Work instructions. Copy out every line of text in the records word for word, including the image sizes, instructions, and coordinates. Omit the pictures themselves.

Item coordinate data
....

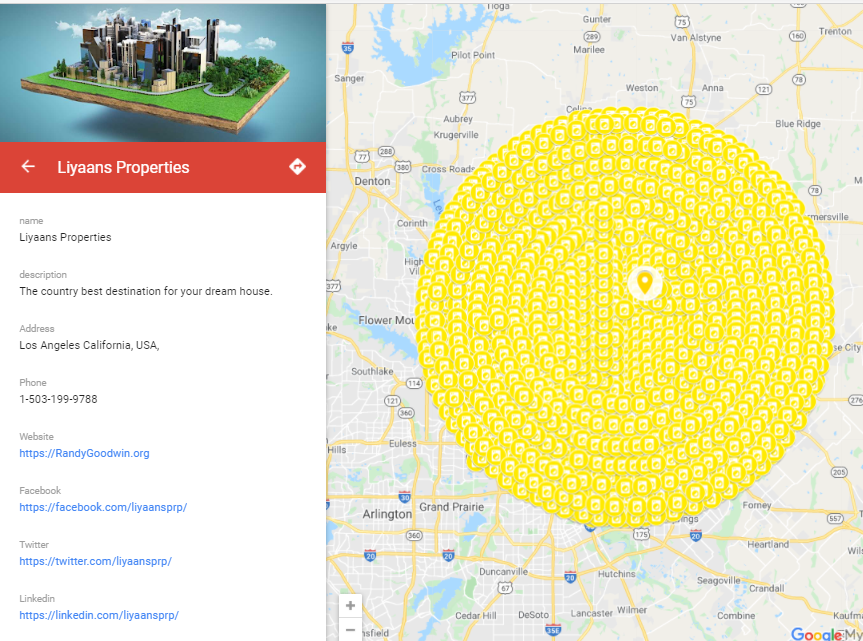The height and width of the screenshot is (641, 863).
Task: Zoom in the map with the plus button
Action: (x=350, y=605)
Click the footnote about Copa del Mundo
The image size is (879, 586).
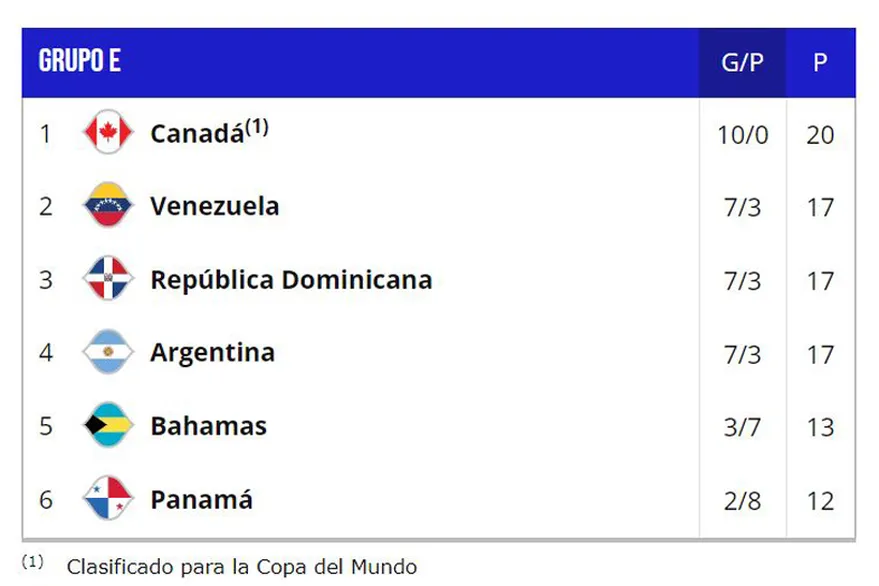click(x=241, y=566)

....

Exercise output.
The height and width of the screenshot is (641, 863).
Task: Zoom in the map with the plus button
Action: (x=350, y=605)
Click the footnote about Copa del Mundo
The image size is (879, 586).
click(x=241, y=566)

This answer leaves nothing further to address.